Source records:
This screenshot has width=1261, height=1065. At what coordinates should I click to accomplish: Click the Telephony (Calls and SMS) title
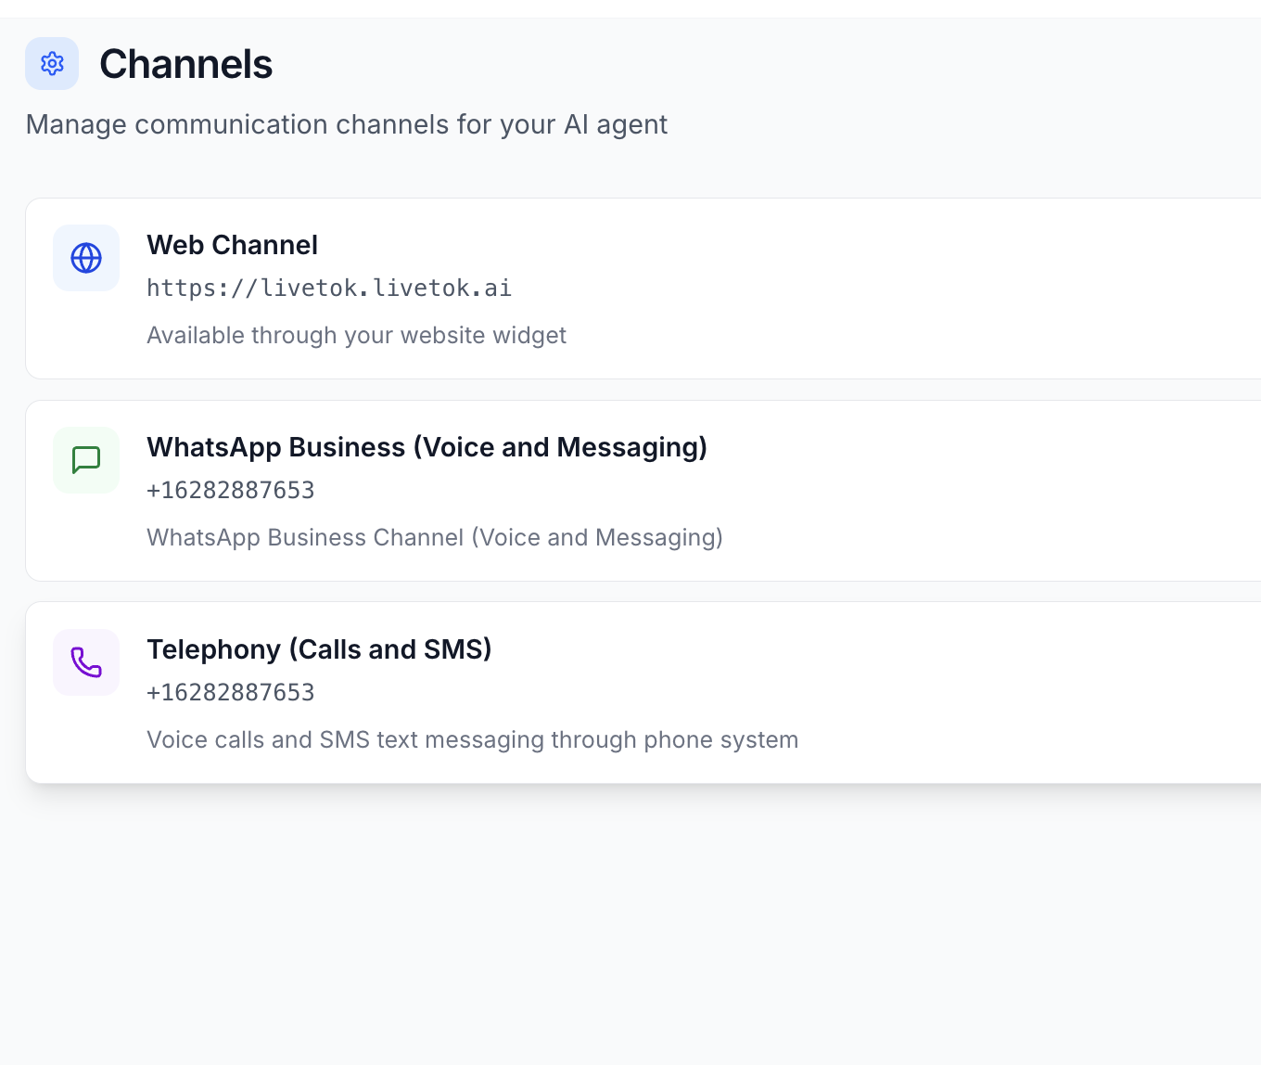coord(319,649)
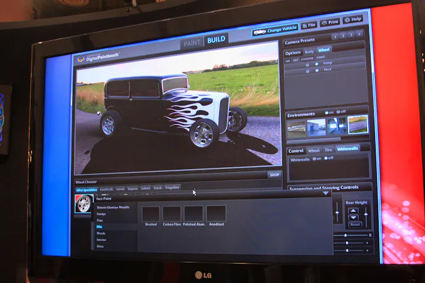
Task: Select the Brushed finish swatch
Action: click(151, 214)
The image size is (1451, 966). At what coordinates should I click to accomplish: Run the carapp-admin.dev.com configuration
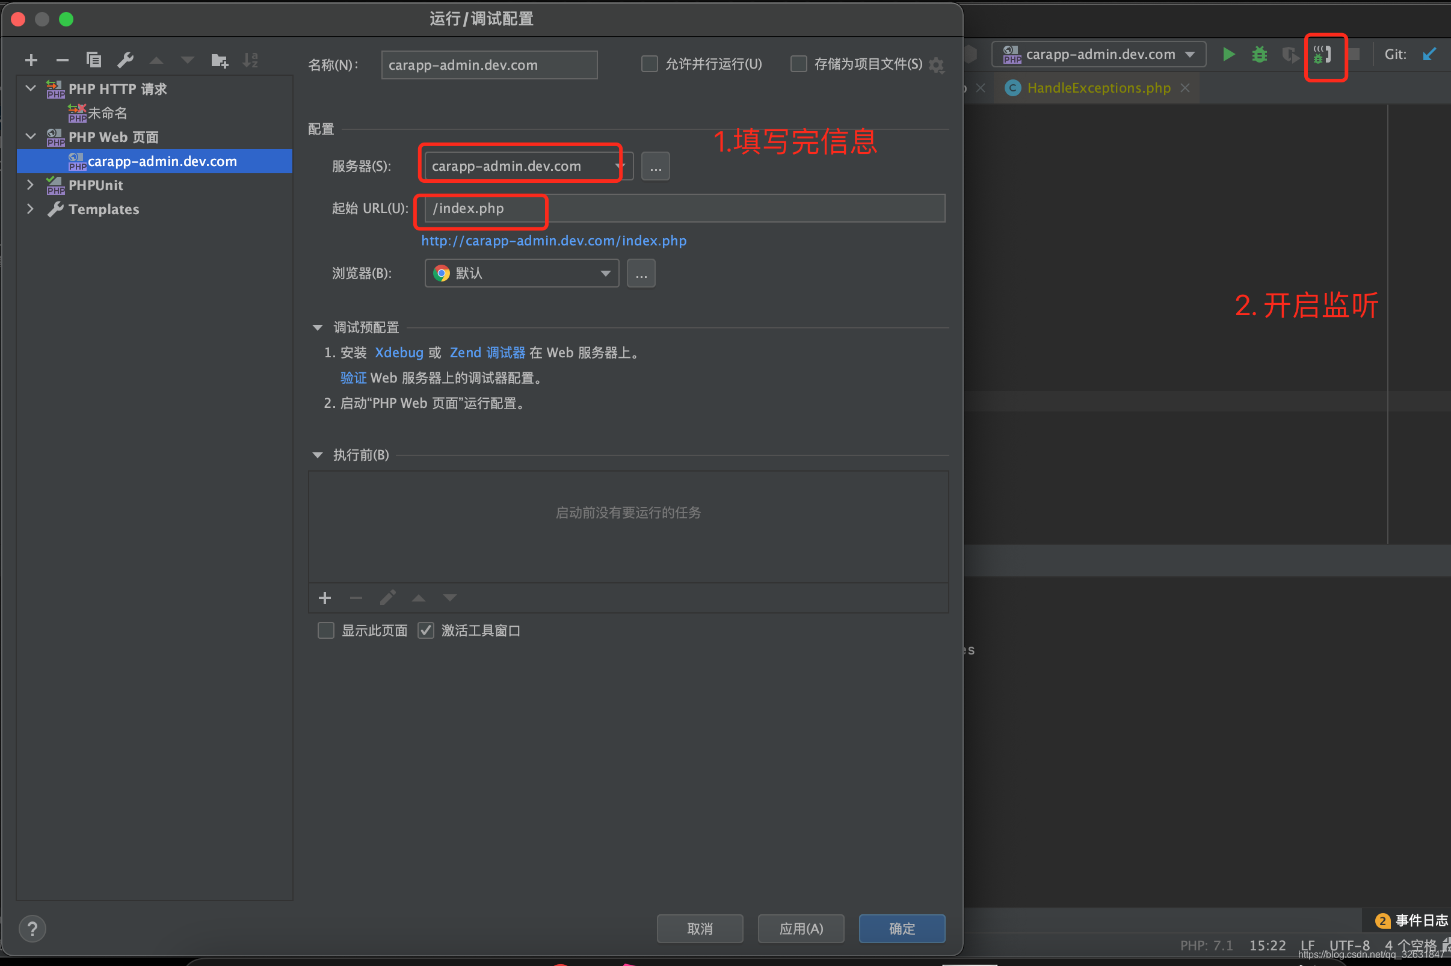pyautogui.click(x=1229, y=54)
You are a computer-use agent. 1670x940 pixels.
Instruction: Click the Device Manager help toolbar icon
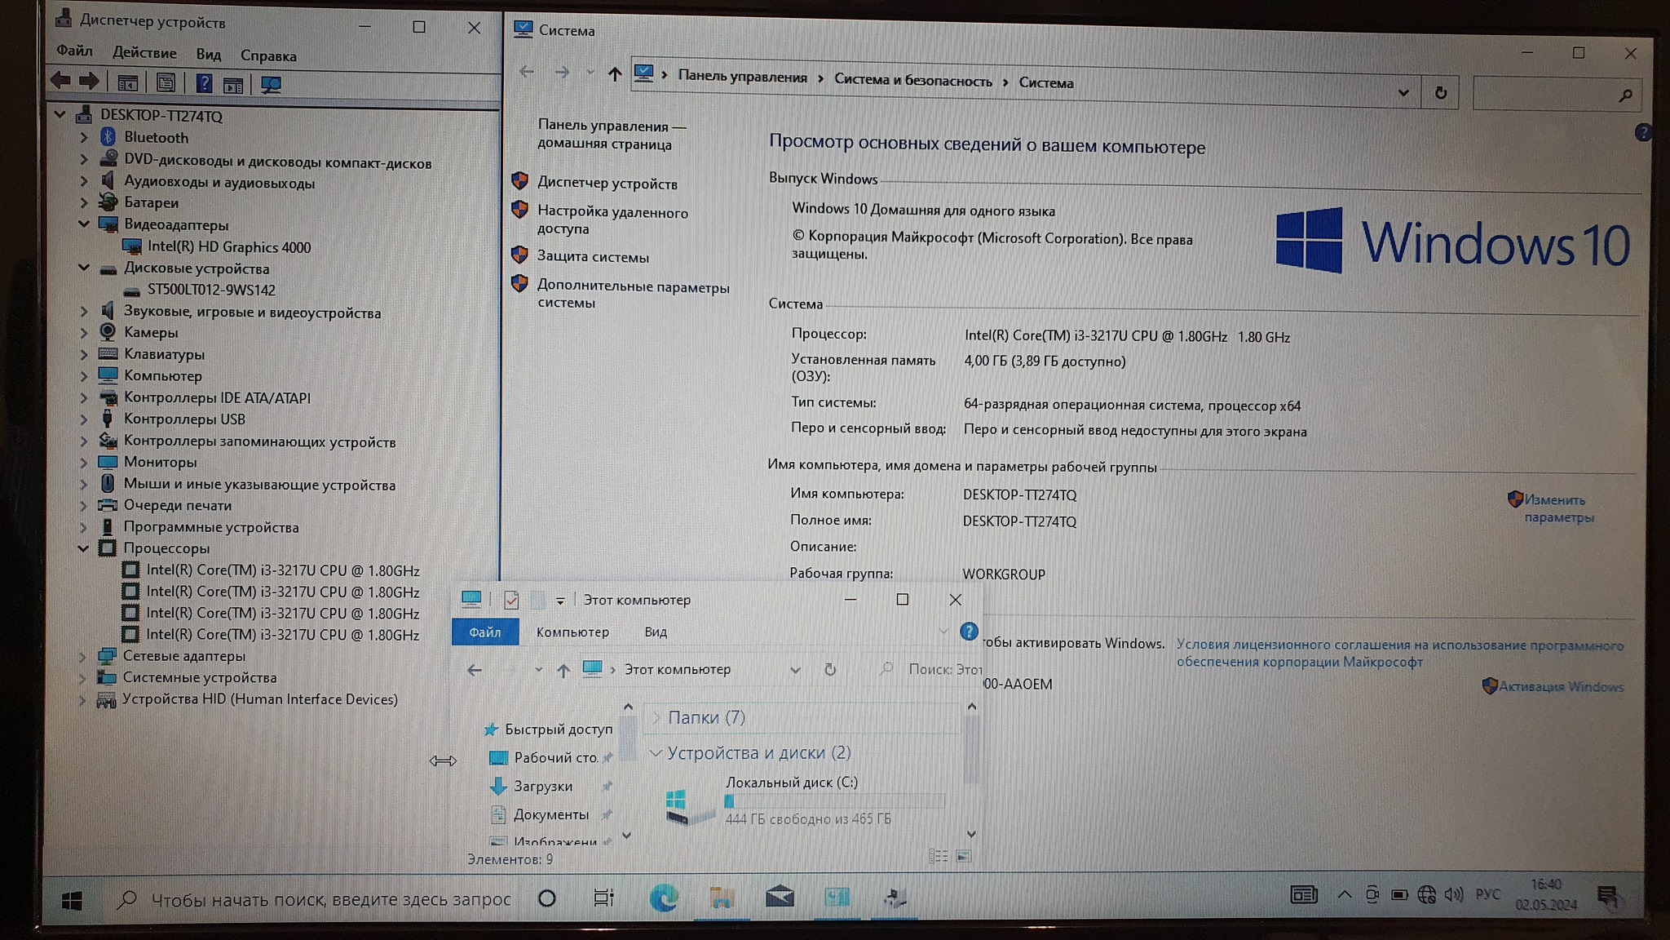[204, 83]
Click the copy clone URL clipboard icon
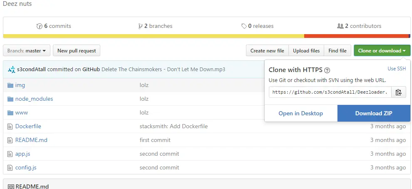 coord(399,92)
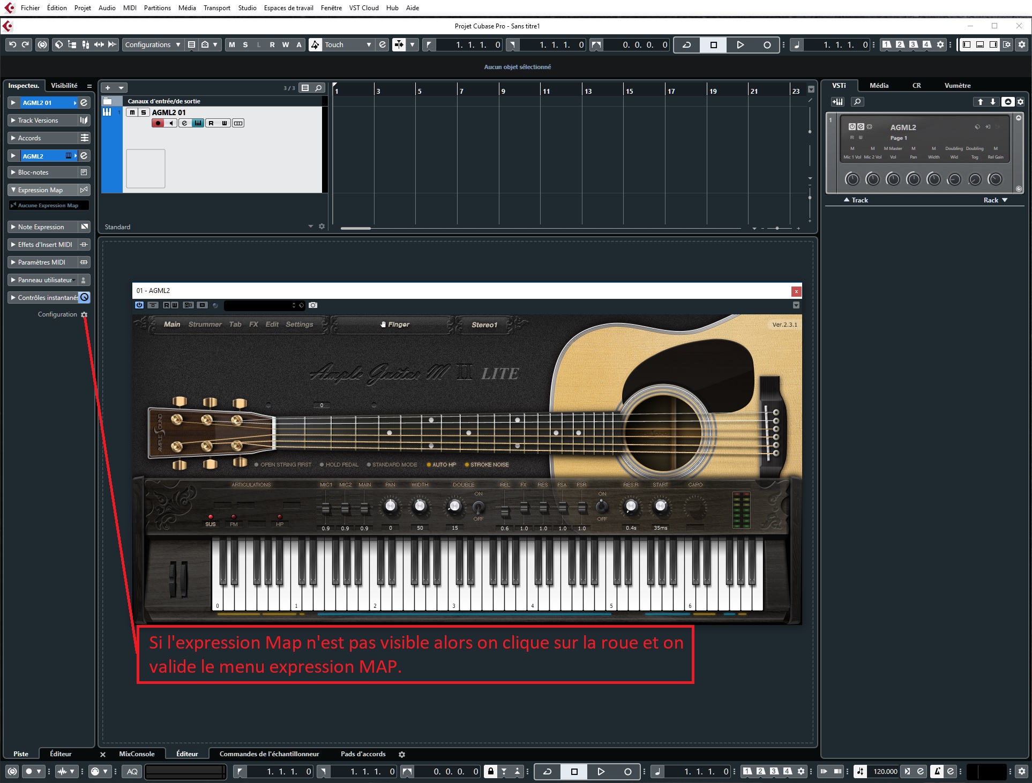The height and width of the screenshot is (783, 1032).
Task: Click the Aucune Expression Map button
Action: tap(49, 205)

What to work on: Rewrite all of the items above with "coordinates" changed to "location" everywhere and nothing else altered. Leave the pictures out.

Response:
This screenshot has width=1261, height=1065. At what location should I click to accomplish: Click the Telephony (Calls and SMS) title
coord(319,649)
Task: Select the Brushed finish swatch
Action: click(151, 214)
The image size is (1451, 966). At what location should I click to accomplish: Run the carapp-admin.dev.com configuration
pyautogui.click(x=1229, y=54)
You are a computer-use agent. 1670x940 pixels.
Instruction: Click the Device Manager help toolbar icon
[204, 83]
Click the copy clone URL clipboard icon
 coord(399,92)
The height and width of the screenshot is (783, 1032).
Task: Click the Aucune Expression Map button
Action: tap(49, 205)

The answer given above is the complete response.